LONDON: People under 40 in Britain will not be given the Oxford-AstraZeneca coronavirus vaccine if another shot is available because of a link to extremely rare blood clots, the government said Friday. It said the change would not affect the goal of giving all U.K. adults at least one vaccine dose by July.
The Joint Committee on Vaccination and Immunization said people aged 30 to 39 without underlying health conditions should receive an alternative vaccine, “where available and only if this does not cause substantial delays in being vaccinated.” Last month it gave the same advice for people under 30.
”Any vaccine offered early is preferable to a vaccine offered too late,” said Wei Shen Lim, who chairs the JCVI, an expert body that advises the government.
England’s deputy chief medical officer, Jonathan Van-Tam, said the government expects to be able to follow the new advice and still meet its target of giving everyone over 18 a vaccine jab by July 31.
“We have to maintain the pace and scale of the U.K. vaccination program,” Van-Tam said, adding that the AstraZeneca vaccine is safe and effective and “thousands are alive today” because they received it.
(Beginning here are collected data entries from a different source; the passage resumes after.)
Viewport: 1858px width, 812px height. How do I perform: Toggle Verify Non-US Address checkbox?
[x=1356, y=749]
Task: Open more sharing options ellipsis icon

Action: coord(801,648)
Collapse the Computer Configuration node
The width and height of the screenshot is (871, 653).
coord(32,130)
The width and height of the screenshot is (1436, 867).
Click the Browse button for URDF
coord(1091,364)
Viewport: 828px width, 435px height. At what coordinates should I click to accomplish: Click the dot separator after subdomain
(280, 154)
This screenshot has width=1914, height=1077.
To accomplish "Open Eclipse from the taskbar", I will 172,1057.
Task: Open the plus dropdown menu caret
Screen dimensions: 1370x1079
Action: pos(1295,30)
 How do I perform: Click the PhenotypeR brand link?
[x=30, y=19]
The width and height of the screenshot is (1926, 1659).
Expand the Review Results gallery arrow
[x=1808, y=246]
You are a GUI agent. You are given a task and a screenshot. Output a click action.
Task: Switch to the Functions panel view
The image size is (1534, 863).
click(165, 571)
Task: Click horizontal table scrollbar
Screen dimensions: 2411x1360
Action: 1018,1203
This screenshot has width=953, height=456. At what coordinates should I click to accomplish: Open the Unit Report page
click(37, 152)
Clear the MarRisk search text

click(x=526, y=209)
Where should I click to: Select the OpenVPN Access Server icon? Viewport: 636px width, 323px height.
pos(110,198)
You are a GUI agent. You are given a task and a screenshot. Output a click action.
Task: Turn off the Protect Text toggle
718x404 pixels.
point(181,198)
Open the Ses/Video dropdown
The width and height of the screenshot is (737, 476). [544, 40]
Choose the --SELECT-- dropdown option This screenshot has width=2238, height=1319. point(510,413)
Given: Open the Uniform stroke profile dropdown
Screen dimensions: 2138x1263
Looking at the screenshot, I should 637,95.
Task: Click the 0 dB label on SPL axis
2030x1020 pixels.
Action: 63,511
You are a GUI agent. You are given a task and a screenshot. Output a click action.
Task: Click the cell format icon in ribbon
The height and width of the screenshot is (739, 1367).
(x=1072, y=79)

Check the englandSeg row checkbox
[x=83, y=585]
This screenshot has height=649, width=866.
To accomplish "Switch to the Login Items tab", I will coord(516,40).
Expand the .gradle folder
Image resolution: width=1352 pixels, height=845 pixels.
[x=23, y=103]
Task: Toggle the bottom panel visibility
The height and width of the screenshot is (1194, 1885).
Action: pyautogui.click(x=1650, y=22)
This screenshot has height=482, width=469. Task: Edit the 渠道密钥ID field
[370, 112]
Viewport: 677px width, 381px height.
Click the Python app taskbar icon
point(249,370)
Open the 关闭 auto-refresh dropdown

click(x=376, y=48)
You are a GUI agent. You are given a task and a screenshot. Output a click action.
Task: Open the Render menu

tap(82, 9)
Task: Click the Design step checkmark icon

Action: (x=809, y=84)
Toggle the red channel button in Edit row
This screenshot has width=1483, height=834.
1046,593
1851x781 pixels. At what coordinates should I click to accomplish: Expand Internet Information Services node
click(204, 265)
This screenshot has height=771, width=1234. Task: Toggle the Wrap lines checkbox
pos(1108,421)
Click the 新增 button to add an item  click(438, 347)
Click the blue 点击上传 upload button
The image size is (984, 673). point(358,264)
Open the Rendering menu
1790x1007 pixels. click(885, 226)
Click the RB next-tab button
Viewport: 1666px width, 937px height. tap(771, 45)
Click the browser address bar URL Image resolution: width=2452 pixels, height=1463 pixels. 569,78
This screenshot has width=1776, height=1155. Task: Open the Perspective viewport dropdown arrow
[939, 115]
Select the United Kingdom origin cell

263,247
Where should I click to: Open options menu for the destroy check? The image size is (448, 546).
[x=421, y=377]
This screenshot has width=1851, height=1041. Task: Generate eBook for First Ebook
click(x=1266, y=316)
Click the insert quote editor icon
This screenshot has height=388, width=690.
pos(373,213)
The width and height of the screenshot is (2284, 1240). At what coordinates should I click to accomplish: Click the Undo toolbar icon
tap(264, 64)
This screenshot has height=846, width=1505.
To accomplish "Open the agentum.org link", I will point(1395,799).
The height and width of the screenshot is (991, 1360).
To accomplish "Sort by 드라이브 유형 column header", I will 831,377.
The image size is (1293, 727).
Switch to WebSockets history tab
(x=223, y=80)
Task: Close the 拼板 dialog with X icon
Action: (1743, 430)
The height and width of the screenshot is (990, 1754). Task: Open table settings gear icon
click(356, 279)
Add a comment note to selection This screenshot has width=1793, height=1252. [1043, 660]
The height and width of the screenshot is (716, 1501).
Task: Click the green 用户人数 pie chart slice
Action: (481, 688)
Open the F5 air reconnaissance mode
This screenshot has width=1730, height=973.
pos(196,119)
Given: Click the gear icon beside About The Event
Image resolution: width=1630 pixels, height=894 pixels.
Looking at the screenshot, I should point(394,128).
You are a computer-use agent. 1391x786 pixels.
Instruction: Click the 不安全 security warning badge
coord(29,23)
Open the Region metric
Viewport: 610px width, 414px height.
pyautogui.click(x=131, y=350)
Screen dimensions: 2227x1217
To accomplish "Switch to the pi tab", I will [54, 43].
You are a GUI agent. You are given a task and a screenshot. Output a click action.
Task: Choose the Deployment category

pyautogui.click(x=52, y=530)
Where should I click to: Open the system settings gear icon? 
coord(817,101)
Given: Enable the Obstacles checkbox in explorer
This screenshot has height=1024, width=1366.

Britain has recorded more than 127,500 coronavirus deaths, the highest toll in Europe. But recent infections and deaths have plummeted thanks to extensive lockdowns and a rapid vaccination program. Two-thirds of U.K. adults have received at least vaccine jab and almost a third have had both doses.
A majority have had the AstraZeneca shot, though Britain is also using vaccines made by Moderna and Pfizer-BioNTech.
Several countries in Europe have chosen only to use the AstraZeneca vaccine on older people because of evidence there is a link to a type of very rare blood clot, accompanied by low blood platelet count.